YOGYAKARTA, Indonesia — Antropolog Amerika Serikat Robert W Hefner optimistis melihat kondisi di Indonesia. Di tengah keadaan masyarakat yang terpecah terutama pasca Pilkada Jakarta, akademisi bergelar professor itu melihat hal positif yang kemudian menguat di antara masyarakat sipil di Indonesia dalam melawan sentimen rasial anti etnis atau anti agama tertentu. Hal yang menurutnya tidak tampak dalam masyarakat Amerika yang saat ini sedang berhadapan dengan gelombang setimen anti agama, ras, dan juga imigran, yang cukup kuat.

Professor dalam bidang Antropologi dari Universitas Boston itu mengaku optimistis pada Pilkada 2018 akan berlangsung secara demokratis. Menurutnya kondisi yang terjadi di Pilkada Jakarta mungkin saja akan direplikasi oleh peserta pilkada lain di wilayah Indonesia. Namun kemungkinan itu tidak akan muncul di banyak tempat. “Saya cenderung menganggap bahwa politisasi atau instrument isu etnis agama yang serupa di Jakarta akan terjadi di sebagian wilayah Indonesia. Satu dua itu mungkin, tapi saya masih cukup optimistis tidak,” kata Robert W Hefner usai menjadi pembicara dalam diskusi bertajuk Religious Populism in the United States and Indonesia di Universitas Gadjah Mada Yogyakarta, Jumat petang 27 Oktober 2017. Diskusi tersebut menjadi bagian dari agenda diskusi bulanan Institute of International Studies (IIS), dari Departemen Hubungan Internasional UGM

Dilihat dari kacamata Antropoligi, akademisi yang pernah meneliti gerakan Islam di Indonesia pasca reformasi itu mengatakan bahwa masyarakat Indonesia cukup dewasa dalam melihat sebuah peristiwa. “Bahkan sangat dewasa dibandingkan banyak negara, salah satunya negara saya,” kata Rob yang tinggal di Amerika Serikat itu.

Menurutnya kedewasaan itu tampak dalam Pilkada Jakarta. Di mana hampir 30 persen pemilih dari komunitas muslim memberikan suara pada Ahok setelah muncul berbagai gelombang protes. “Umat Islam di Indonesia sangat majemuk. Di Pilkada Jakarta kemarin. Statemen Pak Ahok, jujur memang salah.

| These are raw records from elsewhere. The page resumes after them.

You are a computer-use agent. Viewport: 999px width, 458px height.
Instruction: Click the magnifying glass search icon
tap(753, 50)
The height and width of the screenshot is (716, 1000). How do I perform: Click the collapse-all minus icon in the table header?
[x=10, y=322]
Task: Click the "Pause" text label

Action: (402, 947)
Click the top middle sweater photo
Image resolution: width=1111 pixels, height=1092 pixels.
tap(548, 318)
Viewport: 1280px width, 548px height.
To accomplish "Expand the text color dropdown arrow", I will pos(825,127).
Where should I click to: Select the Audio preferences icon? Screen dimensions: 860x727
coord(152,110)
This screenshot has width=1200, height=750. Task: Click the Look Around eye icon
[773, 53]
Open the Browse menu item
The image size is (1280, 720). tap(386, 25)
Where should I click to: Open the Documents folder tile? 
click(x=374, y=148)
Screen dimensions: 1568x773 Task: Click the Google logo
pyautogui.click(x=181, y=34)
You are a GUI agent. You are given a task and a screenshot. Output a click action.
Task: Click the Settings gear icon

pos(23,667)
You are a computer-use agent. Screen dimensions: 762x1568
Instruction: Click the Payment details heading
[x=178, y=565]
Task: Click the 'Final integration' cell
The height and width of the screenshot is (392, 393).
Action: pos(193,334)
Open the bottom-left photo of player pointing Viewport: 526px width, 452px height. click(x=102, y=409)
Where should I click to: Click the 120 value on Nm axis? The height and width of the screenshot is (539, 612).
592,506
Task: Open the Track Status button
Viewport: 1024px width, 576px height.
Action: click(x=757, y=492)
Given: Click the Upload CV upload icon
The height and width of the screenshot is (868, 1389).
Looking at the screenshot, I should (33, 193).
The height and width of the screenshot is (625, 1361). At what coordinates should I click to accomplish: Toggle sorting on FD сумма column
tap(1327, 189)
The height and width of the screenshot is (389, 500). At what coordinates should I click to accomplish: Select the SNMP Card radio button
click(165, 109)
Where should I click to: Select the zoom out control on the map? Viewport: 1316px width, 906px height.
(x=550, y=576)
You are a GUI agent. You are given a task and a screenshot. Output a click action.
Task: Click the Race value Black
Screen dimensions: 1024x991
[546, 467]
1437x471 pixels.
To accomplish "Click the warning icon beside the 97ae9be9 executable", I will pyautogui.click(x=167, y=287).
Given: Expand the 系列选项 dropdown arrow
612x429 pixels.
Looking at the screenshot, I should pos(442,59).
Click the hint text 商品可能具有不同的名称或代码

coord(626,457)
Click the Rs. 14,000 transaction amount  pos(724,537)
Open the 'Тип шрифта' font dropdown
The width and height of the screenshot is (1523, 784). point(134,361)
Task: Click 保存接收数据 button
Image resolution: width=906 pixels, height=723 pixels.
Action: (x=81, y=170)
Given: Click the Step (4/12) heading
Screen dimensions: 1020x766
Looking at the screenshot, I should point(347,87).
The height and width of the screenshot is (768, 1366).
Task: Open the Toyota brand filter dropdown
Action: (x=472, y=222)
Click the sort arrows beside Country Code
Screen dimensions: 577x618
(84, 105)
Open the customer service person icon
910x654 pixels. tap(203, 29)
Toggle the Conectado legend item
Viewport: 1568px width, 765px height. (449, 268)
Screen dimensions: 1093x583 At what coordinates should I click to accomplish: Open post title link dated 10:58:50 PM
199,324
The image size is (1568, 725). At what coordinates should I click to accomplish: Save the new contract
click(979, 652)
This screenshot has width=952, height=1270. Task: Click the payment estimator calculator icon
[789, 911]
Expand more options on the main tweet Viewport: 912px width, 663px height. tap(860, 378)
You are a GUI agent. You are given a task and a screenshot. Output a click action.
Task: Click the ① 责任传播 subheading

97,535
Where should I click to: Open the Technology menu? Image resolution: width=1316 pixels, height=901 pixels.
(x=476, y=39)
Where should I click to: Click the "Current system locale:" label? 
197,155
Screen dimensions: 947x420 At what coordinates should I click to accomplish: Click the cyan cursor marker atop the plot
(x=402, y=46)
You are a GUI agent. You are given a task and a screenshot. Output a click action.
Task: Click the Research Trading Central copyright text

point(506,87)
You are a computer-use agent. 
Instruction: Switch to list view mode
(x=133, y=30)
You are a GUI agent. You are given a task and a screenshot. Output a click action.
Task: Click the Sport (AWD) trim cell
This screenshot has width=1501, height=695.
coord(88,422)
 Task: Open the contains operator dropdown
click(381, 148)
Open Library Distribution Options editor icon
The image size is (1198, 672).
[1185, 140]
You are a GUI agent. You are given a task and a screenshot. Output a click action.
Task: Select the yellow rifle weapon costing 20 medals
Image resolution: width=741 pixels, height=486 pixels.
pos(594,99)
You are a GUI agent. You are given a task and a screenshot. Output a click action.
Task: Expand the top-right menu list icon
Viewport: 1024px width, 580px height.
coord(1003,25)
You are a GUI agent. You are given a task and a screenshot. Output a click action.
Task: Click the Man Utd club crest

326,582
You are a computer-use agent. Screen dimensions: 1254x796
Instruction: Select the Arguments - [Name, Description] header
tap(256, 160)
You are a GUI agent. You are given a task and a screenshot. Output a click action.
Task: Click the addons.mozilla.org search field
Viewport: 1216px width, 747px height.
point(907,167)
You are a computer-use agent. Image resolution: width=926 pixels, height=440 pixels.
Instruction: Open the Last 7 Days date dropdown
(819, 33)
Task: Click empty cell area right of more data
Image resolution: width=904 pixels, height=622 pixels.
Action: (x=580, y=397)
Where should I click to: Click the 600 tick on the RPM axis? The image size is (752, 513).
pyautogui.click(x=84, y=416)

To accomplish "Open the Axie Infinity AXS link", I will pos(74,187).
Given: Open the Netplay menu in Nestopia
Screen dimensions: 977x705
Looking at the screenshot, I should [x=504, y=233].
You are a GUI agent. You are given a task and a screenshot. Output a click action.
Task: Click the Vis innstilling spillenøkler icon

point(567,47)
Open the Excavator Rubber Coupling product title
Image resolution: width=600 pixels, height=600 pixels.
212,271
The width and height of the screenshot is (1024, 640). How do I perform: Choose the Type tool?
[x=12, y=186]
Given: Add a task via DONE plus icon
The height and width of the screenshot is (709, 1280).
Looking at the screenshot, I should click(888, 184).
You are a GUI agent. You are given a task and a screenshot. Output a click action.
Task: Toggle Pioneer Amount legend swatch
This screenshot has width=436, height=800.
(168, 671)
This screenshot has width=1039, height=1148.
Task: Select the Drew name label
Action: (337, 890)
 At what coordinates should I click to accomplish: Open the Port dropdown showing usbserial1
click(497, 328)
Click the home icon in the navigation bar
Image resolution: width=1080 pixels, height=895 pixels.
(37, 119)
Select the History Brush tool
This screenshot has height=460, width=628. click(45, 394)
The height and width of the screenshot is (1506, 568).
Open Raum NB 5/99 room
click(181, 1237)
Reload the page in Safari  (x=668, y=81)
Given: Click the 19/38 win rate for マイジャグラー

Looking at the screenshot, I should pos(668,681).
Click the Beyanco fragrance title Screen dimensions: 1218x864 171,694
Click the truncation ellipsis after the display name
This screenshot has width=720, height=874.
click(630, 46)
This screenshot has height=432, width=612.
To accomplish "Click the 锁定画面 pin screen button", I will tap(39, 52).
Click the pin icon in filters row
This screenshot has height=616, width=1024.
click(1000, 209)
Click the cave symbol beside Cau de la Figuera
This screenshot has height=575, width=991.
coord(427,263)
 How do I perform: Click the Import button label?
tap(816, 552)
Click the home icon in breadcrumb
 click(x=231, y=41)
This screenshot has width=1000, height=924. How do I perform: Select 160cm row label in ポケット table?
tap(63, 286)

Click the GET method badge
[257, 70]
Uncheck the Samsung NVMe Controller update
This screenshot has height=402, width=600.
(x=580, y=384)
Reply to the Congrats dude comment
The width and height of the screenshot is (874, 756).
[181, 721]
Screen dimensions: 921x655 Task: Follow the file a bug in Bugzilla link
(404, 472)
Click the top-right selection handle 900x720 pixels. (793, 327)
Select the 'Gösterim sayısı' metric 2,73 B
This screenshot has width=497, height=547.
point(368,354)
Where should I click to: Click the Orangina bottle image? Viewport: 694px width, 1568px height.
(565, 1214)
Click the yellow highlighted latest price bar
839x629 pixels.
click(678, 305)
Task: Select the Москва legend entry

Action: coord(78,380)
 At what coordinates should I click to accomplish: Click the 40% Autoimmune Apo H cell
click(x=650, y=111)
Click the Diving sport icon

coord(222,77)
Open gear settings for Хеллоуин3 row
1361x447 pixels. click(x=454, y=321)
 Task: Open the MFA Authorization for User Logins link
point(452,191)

Terus terang, dalam kondisi yang dipolitisir 27 persen atau lebih dari komunitas muslim yang dikotomis masih memilih orang Kristen dan Tionghoa, saya kira merncerminkan sebuah kedewasaan yang bagus,” kata Rob yang berbicara menggunakan Bahasa Indonesia yang fasih.

Selain kedewasaan, masyarakat sipil dari komunitas keagamaan juga memiliki pandangan yang sama dalam ide kebangsaan di Indonesia.  Rob menyebut sikap dua pilar masyarakat sipil di Indonesia, yaitu Nahdlatul Ulama dan Muhammadiyah, sangat positif melawan tantangan kelompok yang tidak percaya pada nasionalisme kebangsaan Indonesia. 

“Meskipun mungkin sebagian besar dari mereka tidak memilih Ahok untuk alasan tertentu, tapi sebagian besar melihat fenomena yang sedikit menghawatirkan di Indonesia, menurut mereka. Setelah Pilkada itu, ada upaya di berbagai bidang untuk menghadapi tantangan intoleransi dan orang yang tidak percaya pada nasionalisme  kebangsaan Indonesia,” lanjut akademisi yang telah menulis sejumlah buku, diantaranya berjudul Civil Islam itu.

Akademisi yang juga pernah meneliti masyarakat Hindu Tengger di kaki gunung Semeru ditahun 1978 itu juga melihat semangat yang sama dari kelompok agama lain seperti, Hindu, Budha dan juga Kristen. Kondisi tersebut menurutnya akan menjadi modal untuk mencegah intoleransi serta sentiment negatif yang mungkin muncul kembali akibat digunakannya etnis dan agama sebagai alat mencapai kepentingan.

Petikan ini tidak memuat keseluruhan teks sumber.